++++ Data to process

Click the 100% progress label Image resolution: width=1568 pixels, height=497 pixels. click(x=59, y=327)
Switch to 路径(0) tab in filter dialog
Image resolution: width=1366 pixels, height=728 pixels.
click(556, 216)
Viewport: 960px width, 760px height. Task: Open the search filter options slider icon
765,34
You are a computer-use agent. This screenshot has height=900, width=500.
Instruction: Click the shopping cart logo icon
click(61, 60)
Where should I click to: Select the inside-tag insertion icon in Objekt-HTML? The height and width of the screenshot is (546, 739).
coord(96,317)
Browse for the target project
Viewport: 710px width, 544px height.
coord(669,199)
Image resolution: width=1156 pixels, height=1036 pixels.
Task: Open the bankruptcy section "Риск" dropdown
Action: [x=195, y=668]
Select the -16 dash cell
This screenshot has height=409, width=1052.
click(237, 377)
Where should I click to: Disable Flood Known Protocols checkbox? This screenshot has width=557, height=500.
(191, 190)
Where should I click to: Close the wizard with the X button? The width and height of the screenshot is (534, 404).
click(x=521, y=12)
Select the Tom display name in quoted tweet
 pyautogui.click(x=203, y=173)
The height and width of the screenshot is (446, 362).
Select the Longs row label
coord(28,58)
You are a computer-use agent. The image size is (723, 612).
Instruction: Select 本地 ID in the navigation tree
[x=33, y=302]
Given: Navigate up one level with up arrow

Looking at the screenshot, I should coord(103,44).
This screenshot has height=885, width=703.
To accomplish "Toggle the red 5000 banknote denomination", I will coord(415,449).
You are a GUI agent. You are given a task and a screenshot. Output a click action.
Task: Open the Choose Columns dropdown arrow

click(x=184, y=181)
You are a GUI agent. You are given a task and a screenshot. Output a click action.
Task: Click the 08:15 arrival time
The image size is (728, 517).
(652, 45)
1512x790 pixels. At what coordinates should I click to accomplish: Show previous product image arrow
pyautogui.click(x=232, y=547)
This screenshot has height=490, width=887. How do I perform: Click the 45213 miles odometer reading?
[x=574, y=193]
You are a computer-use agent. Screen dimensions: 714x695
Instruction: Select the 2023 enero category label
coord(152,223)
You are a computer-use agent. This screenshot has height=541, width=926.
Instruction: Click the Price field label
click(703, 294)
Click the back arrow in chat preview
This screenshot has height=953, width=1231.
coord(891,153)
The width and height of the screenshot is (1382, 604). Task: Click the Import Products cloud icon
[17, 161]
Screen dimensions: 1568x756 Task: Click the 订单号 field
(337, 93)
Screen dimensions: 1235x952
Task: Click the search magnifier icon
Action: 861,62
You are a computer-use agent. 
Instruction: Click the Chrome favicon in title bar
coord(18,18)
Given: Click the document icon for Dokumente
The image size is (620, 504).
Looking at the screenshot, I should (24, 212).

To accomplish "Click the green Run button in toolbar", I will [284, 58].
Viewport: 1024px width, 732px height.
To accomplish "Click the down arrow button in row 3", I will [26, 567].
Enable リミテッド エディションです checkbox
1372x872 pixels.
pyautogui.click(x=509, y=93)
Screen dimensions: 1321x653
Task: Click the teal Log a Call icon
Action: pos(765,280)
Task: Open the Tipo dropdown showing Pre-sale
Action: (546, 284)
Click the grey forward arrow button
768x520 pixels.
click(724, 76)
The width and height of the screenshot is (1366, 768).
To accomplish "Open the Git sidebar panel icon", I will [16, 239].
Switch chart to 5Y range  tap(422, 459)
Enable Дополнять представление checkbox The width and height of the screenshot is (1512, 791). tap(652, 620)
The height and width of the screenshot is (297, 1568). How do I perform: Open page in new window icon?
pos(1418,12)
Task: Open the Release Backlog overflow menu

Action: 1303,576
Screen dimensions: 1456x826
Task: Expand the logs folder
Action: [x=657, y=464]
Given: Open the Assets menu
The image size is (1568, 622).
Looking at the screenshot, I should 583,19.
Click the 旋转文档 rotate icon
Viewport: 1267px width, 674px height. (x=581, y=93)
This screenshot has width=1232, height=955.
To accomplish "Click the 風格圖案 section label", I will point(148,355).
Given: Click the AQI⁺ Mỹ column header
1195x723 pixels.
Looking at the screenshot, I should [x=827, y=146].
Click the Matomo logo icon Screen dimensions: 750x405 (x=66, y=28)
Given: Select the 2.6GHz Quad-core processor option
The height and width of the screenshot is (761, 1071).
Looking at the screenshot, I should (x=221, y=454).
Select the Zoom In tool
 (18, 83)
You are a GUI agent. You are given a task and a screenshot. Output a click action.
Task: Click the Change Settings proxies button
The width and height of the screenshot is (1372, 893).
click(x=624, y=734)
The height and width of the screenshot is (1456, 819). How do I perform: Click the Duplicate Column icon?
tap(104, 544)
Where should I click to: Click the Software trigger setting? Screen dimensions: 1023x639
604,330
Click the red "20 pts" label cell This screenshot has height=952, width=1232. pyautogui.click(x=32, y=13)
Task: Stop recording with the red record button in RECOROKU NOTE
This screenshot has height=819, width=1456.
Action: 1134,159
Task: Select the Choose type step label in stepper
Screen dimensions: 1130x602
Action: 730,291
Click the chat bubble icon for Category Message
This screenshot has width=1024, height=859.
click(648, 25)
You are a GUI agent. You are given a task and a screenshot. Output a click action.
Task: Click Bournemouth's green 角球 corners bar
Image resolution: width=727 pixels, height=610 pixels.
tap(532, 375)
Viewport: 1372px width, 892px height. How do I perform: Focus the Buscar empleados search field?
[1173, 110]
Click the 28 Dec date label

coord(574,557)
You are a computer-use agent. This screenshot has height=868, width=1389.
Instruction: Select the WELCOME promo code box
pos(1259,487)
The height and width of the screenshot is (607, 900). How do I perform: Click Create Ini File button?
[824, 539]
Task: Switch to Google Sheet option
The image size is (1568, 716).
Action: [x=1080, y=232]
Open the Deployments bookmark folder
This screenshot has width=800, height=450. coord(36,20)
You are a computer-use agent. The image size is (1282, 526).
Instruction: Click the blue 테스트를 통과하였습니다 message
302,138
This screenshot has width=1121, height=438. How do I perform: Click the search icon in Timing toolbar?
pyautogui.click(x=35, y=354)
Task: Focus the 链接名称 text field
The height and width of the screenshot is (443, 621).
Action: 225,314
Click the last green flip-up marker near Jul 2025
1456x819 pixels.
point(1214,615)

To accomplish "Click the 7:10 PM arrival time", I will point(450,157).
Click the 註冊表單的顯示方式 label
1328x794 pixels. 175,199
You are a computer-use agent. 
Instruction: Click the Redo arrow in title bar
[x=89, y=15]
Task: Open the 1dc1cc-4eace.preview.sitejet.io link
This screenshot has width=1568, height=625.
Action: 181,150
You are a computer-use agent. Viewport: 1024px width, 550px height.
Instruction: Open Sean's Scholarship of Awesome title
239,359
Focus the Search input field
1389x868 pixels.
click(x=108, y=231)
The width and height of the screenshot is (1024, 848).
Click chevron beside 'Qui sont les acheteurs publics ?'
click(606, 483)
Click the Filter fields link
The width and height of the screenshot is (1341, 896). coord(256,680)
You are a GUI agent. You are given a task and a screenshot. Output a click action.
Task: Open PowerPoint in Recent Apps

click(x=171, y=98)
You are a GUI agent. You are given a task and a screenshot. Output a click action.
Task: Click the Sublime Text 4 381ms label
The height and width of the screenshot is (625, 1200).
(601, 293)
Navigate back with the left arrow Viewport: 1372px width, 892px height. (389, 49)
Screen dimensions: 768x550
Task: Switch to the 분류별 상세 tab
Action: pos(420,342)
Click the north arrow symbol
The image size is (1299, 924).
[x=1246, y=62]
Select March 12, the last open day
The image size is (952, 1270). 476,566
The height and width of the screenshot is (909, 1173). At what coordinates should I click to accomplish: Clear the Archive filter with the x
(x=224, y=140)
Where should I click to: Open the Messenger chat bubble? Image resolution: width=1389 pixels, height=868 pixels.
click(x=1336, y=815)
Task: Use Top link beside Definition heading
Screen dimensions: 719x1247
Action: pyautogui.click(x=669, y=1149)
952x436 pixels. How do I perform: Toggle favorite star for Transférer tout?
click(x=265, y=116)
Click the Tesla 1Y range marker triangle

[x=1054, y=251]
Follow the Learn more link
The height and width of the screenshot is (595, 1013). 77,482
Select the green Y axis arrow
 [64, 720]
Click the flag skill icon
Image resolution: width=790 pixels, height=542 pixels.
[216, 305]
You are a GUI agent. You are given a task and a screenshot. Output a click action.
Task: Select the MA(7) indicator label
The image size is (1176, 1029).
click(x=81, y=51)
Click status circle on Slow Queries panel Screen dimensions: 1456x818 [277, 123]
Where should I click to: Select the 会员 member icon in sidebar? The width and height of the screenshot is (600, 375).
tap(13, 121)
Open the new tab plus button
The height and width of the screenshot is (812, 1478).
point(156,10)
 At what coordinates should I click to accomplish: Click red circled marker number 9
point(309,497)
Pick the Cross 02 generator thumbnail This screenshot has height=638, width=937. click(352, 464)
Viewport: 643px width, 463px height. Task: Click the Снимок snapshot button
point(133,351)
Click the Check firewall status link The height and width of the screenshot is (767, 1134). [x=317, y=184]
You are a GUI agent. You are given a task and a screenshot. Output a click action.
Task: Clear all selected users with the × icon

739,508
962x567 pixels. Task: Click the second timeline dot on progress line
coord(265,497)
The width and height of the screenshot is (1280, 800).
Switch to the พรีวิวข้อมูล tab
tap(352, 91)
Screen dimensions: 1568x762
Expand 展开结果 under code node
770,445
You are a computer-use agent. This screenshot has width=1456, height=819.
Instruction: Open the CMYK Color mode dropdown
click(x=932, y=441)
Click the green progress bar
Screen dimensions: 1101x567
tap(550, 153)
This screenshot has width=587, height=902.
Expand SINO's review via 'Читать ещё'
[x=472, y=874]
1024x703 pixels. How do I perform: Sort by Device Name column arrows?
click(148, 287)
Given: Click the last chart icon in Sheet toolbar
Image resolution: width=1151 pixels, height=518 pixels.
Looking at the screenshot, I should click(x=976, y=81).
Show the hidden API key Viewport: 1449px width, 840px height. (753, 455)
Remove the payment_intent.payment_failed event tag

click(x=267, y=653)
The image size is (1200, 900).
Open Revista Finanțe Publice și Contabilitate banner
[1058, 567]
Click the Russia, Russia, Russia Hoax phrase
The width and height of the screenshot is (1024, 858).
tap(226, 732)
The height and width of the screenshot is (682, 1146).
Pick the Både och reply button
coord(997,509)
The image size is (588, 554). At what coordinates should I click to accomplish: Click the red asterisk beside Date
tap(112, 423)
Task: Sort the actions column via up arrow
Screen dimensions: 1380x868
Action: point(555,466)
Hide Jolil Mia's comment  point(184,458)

++++++++

Work to complete
Copy the data above word for word, starting at the line that contains "Where should I click to: Select the inside-tag" and ending after the line that contains "pyautogui.click(x=203, y=173)".

Task solution
Where should I click to: Select the inside-tag insertion icon in Objekt-HTML? The height and width of the screenshot is (546, 739).
coord(96,317)
Browse for the target project
Viewport: 710px width, 544px height.
coord(669,199)
Image resolution: width=1156 pixels, height=1036 pixels.
Task: Open the bankruptcy section "Риск" dropdown
Action: [x=195, y=668]
Select the -16 dash cell
This screenshot has height=409, width=1052.
click(237, 377)
Where should I click to: Disable Flood Known Protocols checkbox? This screenshot has width=557, height=500.
(191, 190)
Where should I click to: Close the wizard with the X button? The width and height of the screenshot is (534, 404).
click(x=521, y=12)
Select the Tom display name in quoted tweet
 pyautogui.click(x=203, y=173)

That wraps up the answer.